I took part in these Exercises, because since some years I feel in me much pain on the grounds of certain events in my young days. Many of my friends died of excessive alcohol and drug consumption or killed themselves, because they did not find a way out of their depressions. I managed to bail out, my life went on, and no time was left to my mourning.
In the old part of the town sad remembrances were called back to mind by homeless people, punks, and drug-addicted. I was falling deeper and deeper into my mourning and into my fears. At that time I had experienced much violence and humiliation from men.
I was crying on the platform, mourning in churches, and refuelled strength again at the stones of the castle and city-wall. Among many people I remained all alone „in the middle of the street“. After six days of sadness and loneliness I had a deep longing after human nearness and social contacts.
A man with a dog sat opposite to the Lorenz Church and sold the „Straßenkreuzer“ (Nuremberg Social Magazine). I bought a booklet and we engaged in conversation with each other. „What are you doing here so completely alone?“ – „I am looking at my past once again and am taking out my sadness.“ „Why?“ I told a little bit. The seller nodded understandingly, and told of his past. One and a half hours I sat beside him on the cobble-stone pavement and felt accepted and safe.
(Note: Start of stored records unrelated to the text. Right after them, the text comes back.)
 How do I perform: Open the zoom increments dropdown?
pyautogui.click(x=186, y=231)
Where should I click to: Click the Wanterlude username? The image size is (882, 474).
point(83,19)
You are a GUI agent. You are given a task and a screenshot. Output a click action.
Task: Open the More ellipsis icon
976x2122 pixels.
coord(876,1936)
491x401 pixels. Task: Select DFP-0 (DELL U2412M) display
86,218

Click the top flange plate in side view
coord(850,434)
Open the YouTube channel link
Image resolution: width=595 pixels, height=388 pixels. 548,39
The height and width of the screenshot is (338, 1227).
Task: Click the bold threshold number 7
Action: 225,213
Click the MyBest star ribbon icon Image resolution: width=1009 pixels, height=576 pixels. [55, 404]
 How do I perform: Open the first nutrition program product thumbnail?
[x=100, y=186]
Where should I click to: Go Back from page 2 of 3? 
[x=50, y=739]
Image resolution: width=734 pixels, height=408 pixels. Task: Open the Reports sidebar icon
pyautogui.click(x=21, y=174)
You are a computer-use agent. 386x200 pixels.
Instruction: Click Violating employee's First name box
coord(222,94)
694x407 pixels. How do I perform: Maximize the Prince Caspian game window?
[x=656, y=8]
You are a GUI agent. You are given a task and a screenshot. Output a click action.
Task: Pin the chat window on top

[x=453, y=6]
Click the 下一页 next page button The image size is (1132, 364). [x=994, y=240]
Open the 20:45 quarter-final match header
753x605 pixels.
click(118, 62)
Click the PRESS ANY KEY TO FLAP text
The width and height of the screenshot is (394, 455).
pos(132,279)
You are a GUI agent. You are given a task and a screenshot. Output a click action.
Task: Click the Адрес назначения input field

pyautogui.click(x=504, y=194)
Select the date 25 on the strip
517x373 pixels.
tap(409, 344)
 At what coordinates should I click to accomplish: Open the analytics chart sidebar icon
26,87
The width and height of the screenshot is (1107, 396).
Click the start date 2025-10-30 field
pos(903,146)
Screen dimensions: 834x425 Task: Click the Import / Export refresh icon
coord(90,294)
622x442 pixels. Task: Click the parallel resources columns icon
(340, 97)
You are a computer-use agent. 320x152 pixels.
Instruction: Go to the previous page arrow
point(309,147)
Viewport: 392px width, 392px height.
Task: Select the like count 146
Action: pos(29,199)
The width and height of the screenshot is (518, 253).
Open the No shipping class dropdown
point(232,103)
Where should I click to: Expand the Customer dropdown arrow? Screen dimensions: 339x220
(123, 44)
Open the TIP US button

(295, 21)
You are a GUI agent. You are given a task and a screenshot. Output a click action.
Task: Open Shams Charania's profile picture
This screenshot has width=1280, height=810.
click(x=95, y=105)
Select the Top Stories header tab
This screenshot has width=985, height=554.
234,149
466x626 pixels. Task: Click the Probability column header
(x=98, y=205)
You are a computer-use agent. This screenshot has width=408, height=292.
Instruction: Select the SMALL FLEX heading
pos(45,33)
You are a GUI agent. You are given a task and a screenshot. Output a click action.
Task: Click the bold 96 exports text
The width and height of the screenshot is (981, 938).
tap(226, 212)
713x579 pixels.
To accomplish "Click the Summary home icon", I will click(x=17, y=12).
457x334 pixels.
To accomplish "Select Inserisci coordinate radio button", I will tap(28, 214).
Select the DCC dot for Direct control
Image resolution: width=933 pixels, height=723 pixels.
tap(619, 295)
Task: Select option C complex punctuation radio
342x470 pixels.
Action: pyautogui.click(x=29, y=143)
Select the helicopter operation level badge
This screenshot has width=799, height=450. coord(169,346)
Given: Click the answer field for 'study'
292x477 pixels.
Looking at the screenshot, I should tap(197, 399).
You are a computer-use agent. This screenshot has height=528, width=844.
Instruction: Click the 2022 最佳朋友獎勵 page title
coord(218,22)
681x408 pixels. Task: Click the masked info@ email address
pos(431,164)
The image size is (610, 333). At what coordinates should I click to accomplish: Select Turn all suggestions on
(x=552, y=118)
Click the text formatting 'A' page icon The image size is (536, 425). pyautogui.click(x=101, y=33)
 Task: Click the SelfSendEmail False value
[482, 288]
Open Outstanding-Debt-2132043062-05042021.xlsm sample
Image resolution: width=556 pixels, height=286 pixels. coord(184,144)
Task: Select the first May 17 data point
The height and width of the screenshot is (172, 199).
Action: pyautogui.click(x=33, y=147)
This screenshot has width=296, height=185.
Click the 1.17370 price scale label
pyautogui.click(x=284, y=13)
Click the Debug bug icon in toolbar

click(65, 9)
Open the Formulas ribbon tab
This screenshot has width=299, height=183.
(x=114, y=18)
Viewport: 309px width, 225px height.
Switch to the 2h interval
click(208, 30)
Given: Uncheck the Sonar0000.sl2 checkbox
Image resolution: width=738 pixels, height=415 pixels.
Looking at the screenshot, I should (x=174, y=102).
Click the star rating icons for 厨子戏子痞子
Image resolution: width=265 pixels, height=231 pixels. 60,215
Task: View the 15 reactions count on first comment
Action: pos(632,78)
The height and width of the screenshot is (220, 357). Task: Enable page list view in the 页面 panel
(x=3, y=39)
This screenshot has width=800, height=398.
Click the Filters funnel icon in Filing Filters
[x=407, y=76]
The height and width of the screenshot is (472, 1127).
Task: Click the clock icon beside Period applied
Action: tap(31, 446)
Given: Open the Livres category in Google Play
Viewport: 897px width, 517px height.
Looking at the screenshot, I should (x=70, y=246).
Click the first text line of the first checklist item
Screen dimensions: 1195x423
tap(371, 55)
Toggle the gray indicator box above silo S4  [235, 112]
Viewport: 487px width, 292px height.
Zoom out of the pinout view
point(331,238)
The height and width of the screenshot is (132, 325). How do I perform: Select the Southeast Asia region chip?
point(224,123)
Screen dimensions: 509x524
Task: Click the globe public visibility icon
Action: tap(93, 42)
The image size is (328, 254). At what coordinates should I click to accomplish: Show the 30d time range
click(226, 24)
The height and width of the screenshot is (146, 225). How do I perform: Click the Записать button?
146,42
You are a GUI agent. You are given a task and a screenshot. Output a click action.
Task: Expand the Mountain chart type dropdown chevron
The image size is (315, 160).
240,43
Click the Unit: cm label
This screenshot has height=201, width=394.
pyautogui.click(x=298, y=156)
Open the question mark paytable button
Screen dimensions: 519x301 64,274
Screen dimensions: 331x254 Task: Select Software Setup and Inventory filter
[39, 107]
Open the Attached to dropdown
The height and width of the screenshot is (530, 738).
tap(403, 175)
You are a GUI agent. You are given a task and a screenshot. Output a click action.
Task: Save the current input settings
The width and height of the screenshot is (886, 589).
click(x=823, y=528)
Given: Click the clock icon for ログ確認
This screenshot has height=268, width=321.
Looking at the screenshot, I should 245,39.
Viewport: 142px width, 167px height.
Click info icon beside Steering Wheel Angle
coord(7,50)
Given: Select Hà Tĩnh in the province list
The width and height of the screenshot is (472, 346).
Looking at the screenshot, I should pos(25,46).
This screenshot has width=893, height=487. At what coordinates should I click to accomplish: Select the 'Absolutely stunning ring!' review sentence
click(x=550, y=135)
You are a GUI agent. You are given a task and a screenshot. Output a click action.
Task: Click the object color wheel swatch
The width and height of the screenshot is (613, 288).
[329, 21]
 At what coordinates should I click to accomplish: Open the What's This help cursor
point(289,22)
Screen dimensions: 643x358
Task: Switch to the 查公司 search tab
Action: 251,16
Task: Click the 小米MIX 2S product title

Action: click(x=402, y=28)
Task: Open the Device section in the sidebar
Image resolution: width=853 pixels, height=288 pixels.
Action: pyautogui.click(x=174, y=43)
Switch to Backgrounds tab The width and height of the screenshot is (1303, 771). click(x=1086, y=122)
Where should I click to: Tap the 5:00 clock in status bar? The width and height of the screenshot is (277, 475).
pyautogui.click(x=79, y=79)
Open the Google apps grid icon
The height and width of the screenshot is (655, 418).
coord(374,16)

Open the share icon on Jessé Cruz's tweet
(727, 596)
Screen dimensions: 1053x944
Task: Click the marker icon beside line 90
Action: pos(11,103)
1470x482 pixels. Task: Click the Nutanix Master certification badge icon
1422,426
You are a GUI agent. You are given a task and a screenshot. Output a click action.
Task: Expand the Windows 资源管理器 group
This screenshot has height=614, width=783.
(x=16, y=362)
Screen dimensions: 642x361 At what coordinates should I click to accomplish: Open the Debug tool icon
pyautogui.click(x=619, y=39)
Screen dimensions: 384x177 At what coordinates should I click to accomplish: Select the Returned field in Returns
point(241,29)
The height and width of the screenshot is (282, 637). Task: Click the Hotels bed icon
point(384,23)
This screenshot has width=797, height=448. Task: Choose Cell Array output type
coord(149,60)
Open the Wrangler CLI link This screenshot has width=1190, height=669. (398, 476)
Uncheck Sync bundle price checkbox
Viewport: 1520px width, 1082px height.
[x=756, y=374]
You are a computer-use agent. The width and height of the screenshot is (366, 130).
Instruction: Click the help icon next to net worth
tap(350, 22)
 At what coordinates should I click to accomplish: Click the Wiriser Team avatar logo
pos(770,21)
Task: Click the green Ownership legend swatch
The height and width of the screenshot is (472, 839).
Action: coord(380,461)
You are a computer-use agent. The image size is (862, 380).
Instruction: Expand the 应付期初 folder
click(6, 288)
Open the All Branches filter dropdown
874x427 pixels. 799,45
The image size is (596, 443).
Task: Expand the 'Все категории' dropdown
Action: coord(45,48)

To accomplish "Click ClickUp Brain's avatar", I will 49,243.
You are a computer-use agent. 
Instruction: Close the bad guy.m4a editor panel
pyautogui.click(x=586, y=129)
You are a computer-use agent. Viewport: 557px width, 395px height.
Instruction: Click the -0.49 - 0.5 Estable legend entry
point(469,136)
At the parting we shook hands with one another and looked thereby for a long time and deeply into each other’s eyes. In this moment I felt a bond from mine to his heart. „I would be pleased, if you drop in tomorrow again. I am always selling here.“
I was looking forward to our meeting, and from a distance already his laughing eyes bid me welcome. We had a lot to tell each other, and drank much comfortably coffee on the plaster of the Lorenz place. „Will you visit me this evening? I have an own dwelling, not anything terrific. But I am proud of it, since I have lived several years „on the road“.“ With each pulsating of my heart I felt how my fears of men took possession of my body: „No, I cannot do that!“ – „Why?“ I told with a voice choked with tears. He looked at me sympathetically: „It is your confidence that got broken.“ I nodded. Alone I went into the Klara Church crying and praying. When I came back again, he asked: „Do you come along to the Wöhrd meadows? There the dog can have a good romp, and we can lie in the shadow.“ I agreed spontaneously. When we arrived there we sat diagonally vis-à-vis and my companion clasped gently my left knuckle. I frightened: „Stop it!“ My fear was there again and I loosened immediately his hand from my foot. I found his touch however to be very pleasant.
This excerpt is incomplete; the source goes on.